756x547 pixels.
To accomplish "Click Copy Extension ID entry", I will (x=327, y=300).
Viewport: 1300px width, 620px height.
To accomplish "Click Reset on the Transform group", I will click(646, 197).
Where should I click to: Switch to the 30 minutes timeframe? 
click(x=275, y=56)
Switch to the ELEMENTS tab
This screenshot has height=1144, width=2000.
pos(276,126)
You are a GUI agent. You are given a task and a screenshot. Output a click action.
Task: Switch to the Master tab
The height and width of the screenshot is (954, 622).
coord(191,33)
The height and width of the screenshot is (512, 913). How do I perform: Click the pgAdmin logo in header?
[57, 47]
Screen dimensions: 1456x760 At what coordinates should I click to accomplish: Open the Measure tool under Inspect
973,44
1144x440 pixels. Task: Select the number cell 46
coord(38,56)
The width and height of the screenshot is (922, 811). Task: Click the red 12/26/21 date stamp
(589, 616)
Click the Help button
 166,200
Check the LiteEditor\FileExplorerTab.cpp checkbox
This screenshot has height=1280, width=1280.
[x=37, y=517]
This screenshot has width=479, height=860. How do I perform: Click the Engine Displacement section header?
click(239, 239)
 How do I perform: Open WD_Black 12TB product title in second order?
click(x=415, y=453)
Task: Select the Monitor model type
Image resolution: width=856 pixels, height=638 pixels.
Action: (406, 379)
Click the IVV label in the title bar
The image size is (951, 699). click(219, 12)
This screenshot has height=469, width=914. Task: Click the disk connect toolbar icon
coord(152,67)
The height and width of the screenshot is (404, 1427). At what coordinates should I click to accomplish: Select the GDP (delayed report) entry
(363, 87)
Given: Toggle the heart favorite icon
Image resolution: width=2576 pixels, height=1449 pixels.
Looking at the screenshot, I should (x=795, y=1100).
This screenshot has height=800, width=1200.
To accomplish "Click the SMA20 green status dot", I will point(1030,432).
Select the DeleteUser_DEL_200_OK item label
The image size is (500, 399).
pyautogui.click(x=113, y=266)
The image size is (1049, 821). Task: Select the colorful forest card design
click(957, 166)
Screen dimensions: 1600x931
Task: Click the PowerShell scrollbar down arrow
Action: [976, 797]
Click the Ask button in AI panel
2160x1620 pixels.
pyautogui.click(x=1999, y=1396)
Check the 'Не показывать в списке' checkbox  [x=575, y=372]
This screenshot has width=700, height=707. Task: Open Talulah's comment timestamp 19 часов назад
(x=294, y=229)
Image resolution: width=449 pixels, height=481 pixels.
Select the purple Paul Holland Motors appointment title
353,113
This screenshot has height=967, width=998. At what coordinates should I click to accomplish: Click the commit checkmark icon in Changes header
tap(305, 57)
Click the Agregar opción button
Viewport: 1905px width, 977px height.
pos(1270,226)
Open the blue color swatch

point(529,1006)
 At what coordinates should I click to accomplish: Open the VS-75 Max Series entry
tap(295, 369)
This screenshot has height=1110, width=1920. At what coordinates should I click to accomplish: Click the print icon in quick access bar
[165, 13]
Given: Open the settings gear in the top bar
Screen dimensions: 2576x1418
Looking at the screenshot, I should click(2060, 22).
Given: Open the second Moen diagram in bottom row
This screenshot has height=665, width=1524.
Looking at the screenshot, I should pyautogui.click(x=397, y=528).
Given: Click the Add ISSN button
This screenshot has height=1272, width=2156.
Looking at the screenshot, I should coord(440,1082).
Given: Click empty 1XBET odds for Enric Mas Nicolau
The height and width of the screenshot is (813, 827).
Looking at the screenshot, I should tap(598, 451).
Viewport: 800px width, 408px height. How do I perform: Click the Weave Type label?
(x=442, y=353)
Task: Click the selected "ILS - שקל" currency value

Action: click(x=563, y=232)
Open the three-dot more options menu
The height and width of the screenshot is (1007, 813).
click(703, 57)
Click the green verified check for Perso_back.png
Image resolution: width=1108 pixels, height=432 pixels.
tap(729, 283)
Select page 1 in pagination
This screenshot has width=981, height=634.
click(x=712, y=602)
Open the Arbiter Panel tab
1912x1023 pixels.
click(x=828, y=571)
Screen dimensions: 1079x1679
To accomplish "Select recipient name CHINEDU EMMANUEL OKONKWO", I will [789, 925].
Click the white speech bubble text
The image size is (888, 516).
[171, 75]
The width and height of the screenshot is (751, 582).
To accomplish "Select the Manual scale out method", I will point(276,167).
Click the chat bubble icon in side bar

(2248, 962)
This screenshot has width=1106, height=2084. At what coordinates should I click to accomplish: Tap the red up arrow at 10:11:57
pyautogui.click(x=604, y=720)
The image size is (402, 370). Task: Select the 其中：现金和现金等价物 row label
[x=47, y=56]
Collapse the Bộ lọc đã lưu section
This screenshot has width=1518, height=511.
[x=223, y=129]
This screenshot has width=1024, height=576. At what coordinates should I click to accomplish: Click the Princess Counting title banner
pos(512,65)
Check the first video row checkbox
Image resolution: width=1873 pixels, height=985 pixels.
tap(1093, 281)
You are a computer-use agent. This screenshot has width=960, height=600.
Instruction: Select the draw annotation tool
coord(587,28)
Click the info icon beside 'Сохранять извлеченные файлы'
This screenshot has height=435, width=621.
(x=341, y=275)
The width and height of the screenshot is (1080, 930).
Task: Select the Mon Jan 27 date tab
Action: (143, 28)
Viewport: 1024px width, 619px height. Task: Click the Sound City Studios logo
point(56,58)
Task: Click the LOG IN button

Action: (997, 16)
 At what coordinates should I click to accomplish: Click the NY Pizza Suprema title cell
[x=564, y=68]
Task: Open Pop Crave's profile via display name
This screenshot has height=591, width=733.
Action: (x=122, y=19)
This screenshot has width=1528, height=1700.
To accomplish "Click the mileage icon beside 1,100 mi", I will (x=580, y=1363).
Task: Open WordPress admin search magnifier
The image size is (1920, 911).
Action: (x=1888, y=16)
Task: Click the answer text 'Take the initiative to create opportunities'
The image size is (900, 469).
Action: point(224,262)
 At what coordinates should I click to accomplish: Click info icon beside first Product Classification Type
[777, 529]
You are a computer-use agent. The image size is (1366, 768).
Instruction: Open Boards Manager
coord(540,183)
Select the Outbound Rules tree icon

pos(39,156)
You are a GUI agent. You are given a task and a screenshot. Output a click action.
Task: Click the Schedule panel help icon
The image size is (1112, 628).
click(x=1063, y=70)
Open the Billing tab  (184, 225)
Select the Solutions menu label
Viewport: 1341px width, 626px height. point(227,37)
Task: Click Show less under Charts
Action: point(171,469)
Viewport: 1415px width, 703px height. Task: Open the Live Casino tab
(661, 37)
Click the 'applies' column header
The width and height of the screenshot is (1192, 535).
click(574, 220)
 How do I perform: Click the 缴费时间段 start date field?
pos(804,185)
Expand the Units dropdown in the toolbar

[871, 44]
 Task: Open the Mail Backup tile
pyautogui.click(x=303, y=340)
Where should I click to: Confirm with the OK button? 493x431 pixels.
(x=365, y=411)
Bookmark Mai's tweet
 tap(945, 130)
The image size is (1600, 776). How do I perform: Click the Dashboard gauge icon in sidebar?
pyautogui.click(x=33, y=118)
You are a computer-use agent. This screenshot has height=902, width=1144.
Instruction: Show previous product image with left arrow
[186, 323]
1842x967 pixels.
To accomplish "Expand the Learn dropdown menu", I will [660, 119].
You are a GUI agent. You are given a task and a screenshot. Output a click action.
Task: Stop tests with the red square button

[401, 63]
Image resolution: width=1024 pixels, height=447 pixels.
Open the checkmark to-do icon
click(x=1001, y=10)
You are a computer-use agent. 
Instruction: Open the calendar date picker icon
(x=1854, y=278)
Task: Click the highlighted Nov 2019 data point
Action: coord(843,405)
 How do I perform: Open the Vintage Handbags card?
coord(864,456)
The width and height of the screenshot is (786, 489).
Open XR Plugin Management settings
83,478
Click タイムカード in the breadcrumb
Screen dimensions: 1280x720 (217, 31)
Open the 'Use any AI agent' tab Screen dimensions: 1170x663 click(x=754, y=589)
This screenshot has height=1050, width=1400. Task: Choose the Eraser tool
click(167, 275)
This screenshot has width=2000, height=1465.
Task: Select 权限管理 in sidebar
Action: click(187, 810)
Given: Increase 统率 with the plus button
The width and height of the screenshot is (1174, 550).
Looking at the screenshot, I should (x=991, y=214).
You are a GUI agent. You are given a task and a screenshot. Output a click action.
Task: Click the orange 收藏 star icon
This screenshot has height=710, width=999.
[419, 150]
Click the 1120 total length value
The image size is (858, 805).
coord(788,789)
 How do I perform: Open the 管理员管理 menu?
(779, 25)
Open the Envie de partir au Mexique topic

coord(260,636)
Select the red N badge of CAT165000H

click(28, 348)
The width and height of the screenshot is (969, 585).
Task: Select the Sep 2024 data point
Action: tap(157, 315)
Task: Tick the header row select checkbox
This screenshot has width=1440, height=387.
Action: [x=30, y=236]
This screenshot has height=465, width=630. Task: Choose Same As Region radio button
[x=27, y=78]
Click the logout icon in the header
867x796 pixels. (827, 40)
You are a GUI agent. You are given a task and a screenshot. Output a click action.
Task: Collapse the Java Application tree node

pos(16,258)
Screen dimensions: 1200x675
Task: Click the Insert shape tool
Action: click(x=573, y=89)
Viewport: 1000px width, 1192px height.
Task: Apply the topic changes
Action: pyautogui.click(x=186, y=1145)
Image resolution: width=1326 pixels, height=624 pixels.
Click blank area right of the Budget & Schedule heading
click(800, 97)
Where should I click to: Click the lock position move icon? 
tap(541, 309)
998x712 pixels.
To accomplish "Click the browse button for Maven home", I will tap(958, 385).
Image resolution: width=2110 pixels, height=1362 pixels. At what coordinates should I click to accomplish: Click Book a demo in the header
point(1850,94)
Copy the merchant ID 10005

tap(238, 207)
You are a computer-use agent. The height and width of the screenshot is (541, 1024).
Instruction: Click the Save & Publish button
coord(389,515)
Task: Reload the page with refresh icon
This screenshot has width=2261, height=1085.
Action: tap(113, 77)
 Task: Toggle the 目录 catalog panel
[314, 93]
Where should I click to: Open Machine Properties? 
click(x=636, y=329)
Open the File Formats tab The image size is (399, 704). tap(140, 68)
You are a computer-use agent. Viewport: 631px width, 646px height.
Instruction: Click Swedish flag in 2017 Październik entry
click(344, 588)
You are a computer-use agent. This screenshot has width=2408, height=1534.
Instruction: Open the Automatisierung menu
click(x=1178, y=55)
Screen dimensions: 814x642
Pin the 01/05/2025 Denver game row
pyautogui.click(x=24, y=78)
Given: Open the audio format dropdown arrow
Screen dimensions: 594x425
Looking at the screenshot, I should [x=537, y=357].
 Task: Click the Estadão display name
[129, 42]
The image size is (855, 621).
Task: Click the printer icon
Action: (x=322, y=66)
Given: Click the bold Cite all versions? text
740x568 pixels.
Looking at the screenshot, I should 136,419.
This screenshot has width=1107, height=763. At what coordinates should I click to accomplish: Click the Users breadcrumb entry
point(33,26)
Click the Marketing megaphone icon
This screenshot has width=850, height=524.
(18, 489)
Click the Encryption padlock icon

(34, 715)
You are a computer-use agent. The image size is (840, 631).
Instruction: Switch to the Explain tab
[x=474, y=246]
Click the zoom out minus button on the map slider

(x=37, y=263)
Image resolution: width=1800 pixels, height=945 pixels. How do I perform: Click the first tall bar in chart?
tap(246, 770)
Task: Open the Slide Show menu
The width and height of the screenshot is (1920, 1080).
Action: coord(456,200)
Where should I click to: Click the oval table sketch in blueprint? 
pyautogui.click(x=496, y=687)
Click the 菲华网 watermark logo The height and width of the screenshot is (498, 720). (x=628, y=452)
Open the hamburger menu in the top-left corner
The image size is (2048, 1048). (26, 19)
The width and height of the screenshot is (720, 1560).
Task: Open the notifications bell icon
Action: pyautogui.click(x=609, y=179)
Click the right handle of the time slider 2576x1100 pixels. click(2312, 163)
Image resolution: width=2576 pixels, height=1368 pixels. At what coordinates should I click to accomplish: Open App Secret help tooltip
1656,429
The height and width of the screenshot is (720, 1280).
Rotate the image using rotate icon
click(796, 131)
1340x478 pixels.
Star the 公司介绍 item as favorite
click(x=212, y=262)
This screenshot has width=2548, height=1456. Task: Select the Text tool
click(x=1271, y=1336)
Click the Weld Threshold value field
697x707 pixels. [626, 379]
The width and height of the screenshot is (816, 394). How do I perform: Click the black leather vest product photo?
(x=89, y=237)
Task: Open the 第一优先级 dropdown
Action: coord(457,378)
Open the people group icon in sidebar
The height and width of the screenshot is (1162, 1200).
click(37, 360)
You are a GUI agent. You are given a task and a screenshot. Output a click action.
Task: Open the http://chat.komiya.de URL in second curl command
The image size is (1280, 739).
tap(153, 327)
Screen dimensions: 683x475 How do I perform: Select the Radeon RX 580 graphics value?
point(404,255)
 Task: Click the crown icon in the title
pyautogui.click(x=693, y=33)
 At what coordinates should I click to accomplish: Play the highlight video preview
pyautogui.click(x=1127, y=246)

━━━━━━━━━━

→ TASK TO COMPLETE: Copy out the lines of the listing above, from the line with "Given: Open the audio format dropdown arrow" up to and including the line with "Looking at the screenshot, I should 136,419.", keeping each one exactly as it stands.

→ THE ANSWER:
Given: Open the audio format dropdown arrow
Screen dimensions: 594x425
Looking at the screenshot, I should [x=537, y=357].
 Task: Click the Estadão display name
[129, 42]
The image size is (855, 621).
Task: Click the printer icon
Action: (x=322, y=66)
Given: Click the bold Cite all versions? text
740x568 pixels.
Looking at the screenshot, I should 136,419.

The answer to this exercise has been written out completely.